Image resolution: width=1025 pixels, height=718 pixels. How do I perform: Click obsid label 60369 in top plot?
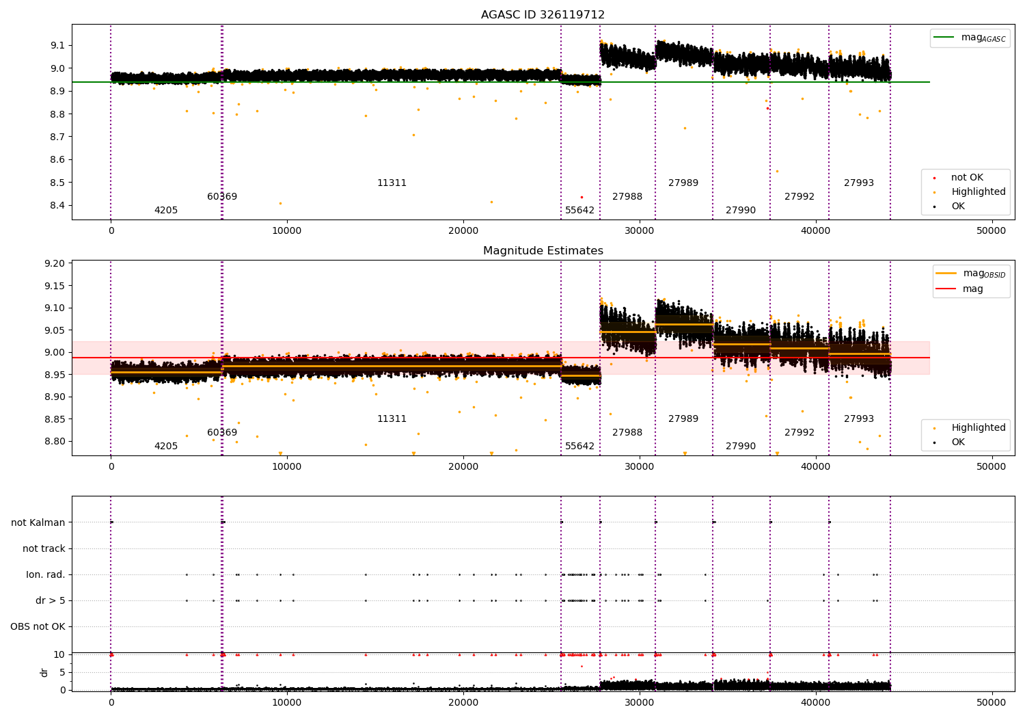point(222,197)
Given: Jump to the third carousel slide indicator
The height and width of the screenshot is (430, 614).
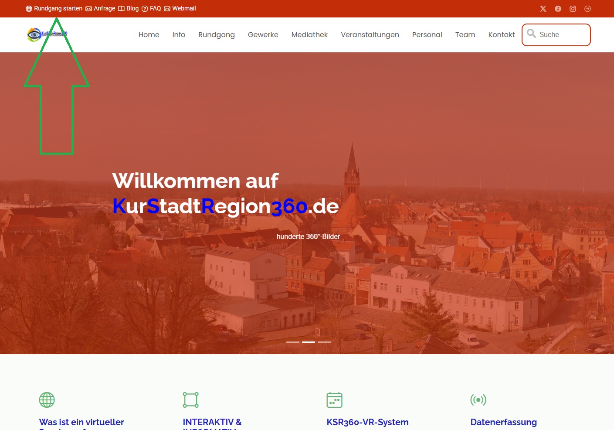Looking at the screenshot, I should point(324,342).
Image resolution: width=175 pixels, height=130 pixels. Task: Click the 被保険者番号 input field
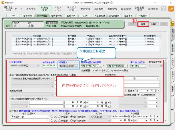[49, 65]
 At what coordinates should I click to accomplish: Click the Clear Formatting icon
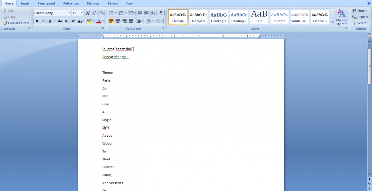click(x=101, y=13)
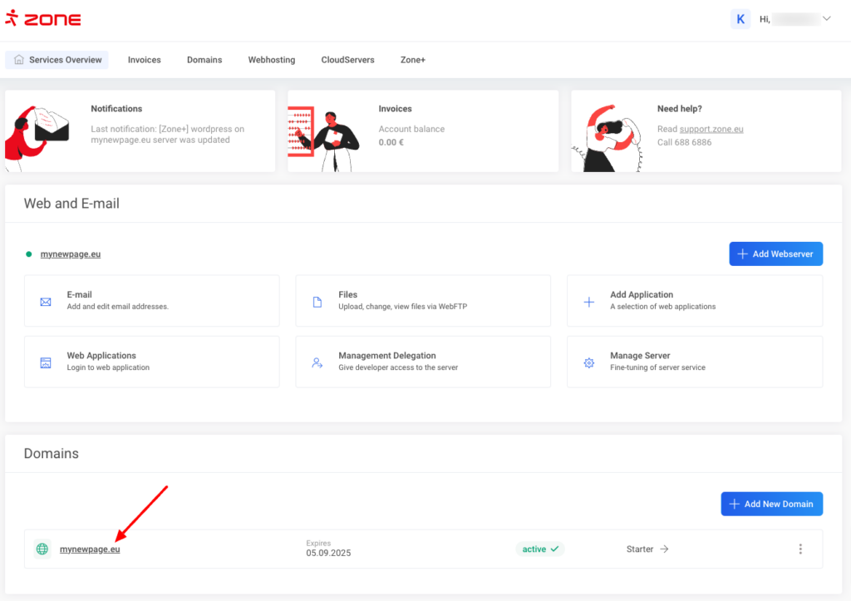Image resolution: width=851 pixels, height=601 pixels.
Task: Open the E-mail envelope icon
Action: [46, 302]
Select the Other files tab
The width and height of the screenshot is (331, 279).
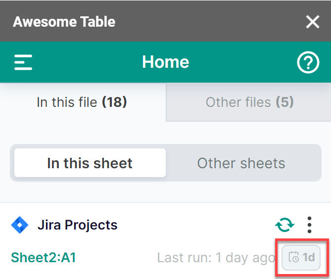(x=249, y=102)
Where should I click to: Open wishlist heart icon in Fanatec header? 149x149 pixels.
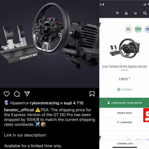(x=117, y=13)
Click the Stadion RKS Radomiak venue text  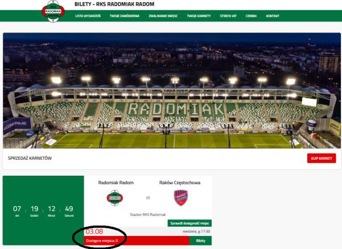click(148, 215)
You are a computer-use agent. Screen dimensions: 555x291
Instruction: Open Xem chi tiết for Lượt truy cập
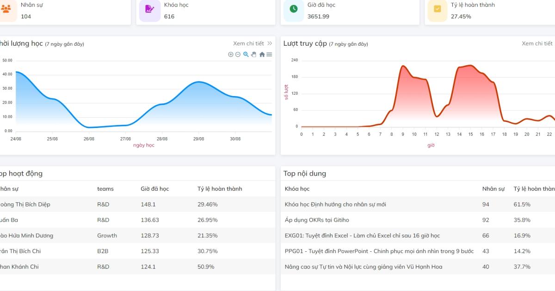pos(537,43)
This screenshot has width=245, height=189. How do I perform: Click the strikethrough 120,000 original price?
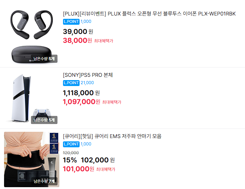click(71, 153)
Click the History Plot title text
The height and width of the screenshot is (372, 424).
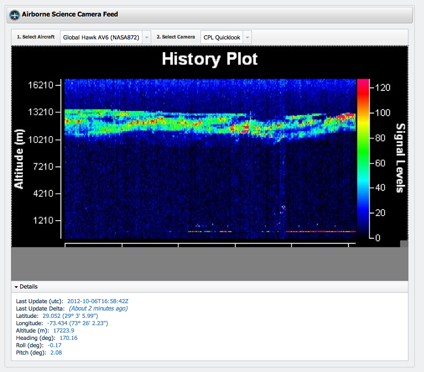pos(210,59)
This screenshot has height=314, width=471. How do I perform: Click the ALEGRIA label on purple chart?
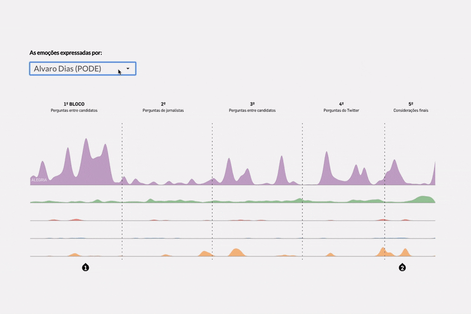pyautogui.click(x=39, y=180)
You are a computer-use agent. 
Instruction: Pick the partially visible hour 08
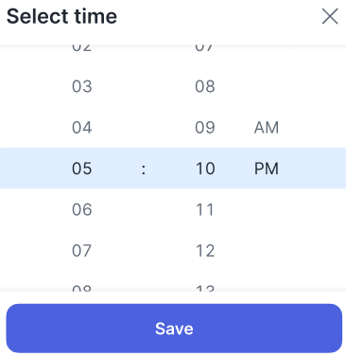pyautogui.click(x=82, y=288)
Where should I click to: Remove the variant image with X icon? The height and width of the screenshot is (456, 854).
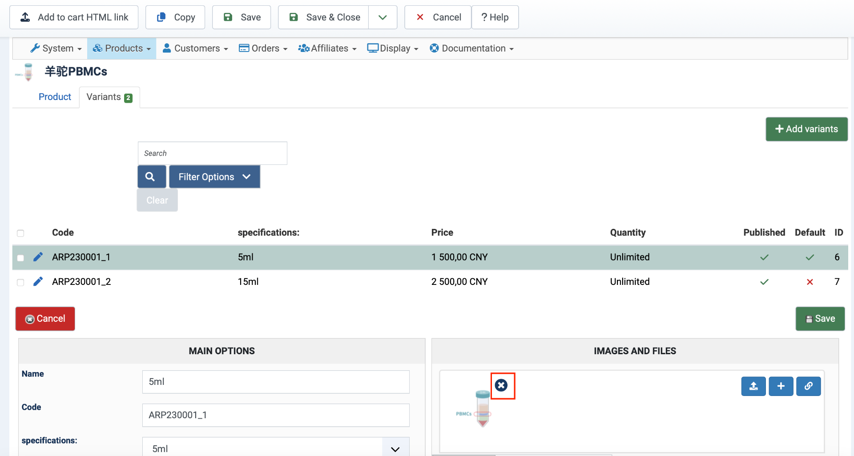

● Aim of the exercise
Copy out, with no pictures, the lines from the one containing "Instruction: Pick the" through the last line of the data above, both ends included and each word unchanged.

● Response box
Instruction: Pick the partially visible hour 08
pyautogui.click(x=82, y=288)
Where should I click to: Remove the variant image with X icon? The height and width of the screenshot is (456, 854).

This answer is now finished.